What the task asks:
Locate the line that contains "Click the blue waterfall right of cursor" in the data that follows. Copy it and every subsequent line to the end, exactly, excluding pictures.

Task data section start

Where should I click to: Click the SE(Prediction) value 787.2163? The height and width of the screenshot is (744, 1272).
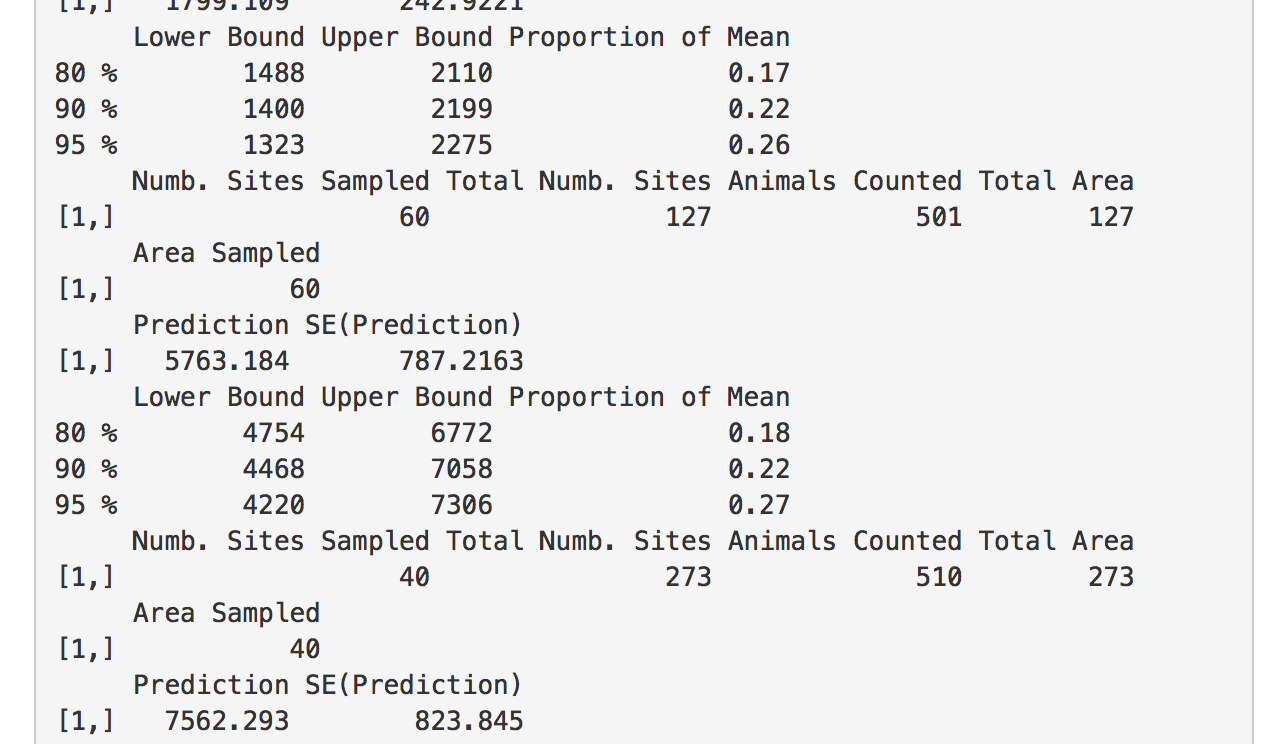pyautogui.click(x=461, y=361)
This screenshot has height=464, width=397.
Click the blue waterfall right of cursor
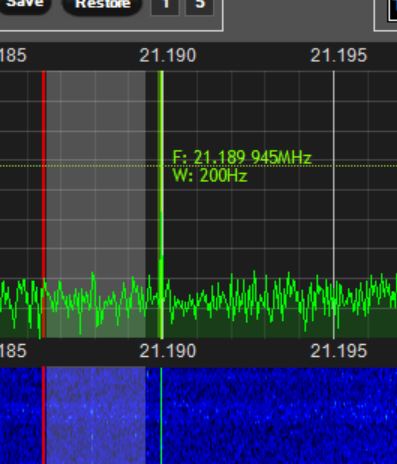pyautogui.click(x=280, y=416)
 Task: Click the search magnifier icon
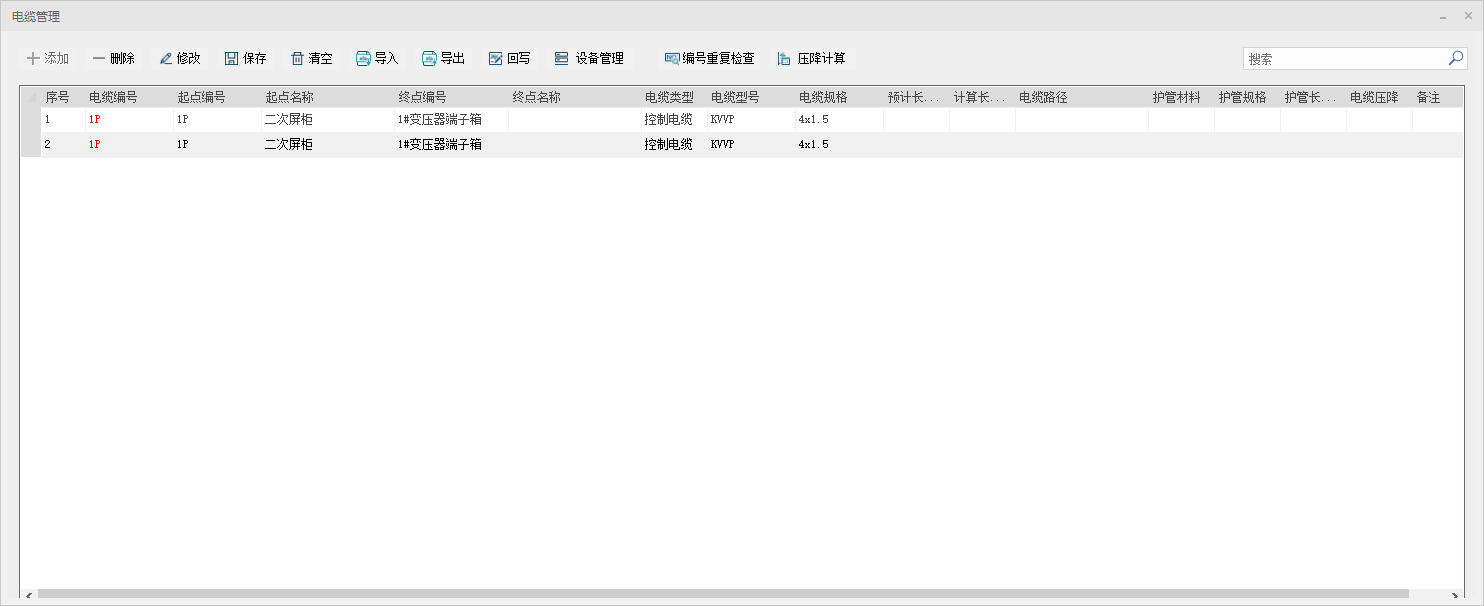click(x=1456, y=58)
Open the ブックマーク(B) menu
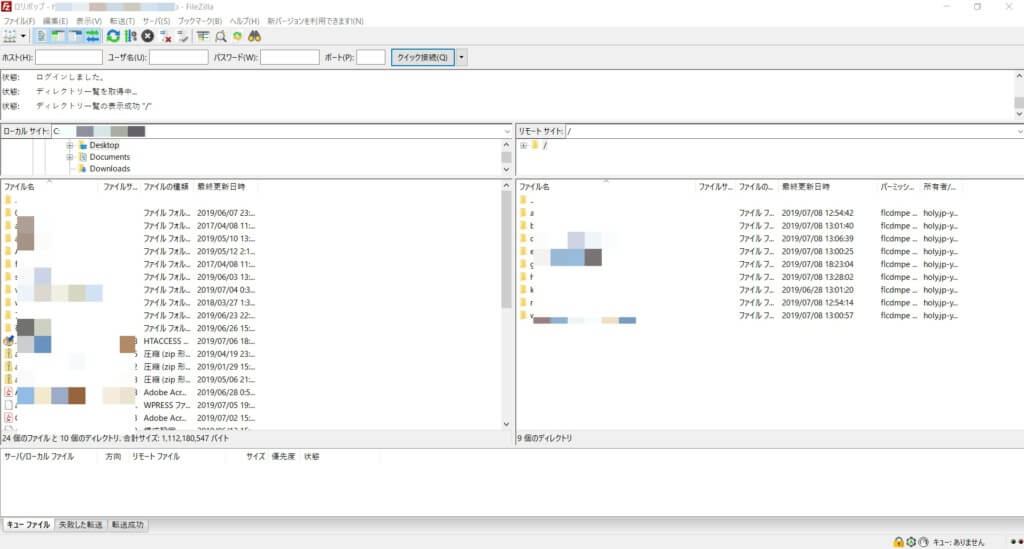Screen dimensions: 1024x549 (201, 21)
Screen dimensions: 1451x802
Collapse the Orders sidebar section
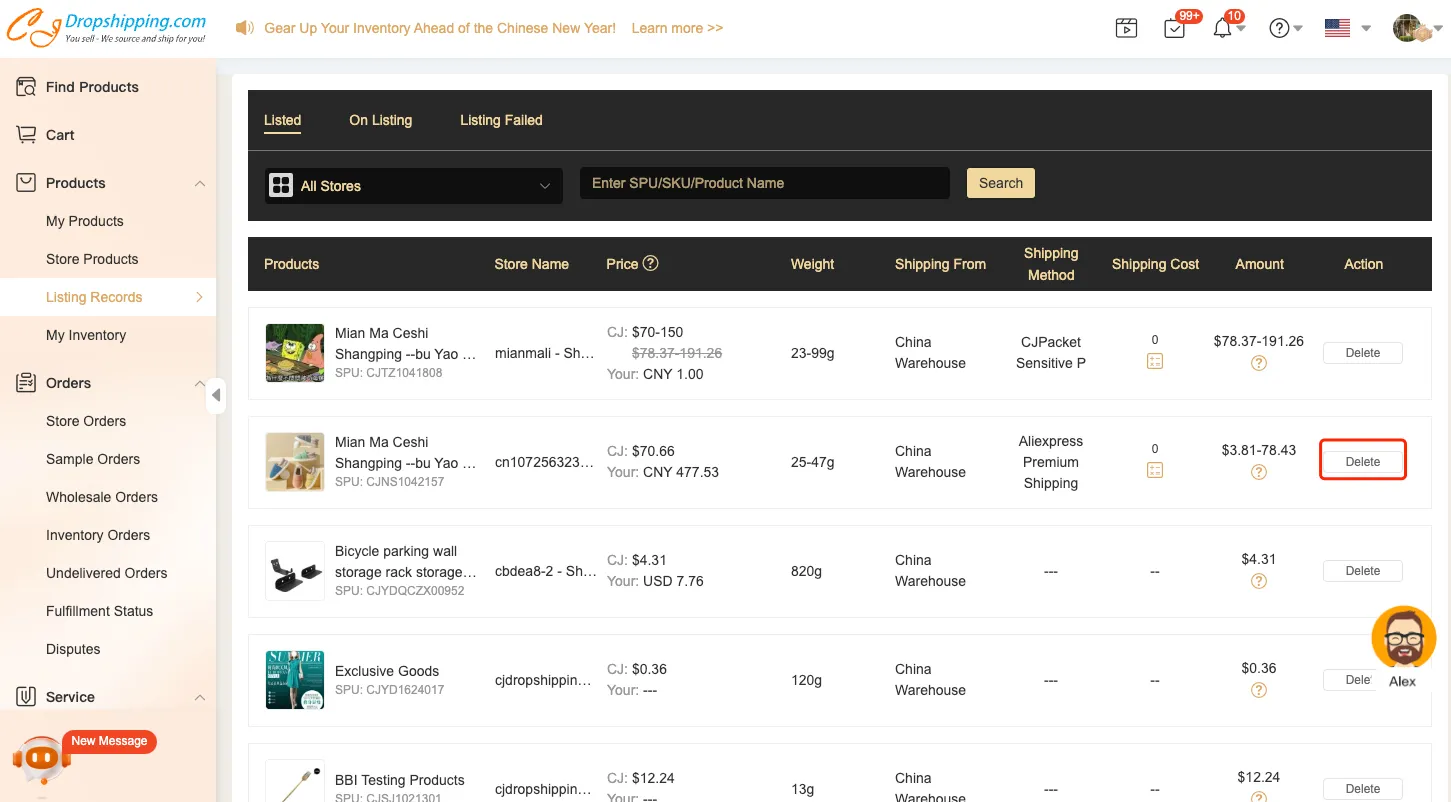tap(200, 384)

Task data section end

Your solution:
Click the blue waterfall right of cursor
pyautogui.click(x=280, y=416)
 Task: Click the search magnifier icon
click(x=1456, y=58)
Open the ブックマーク(B) menu
Screen dimensions: 1024x549 (201, 21)
Screen dimensions: 1451x802
Collapse the Orders sidebar section
tap(200, 384)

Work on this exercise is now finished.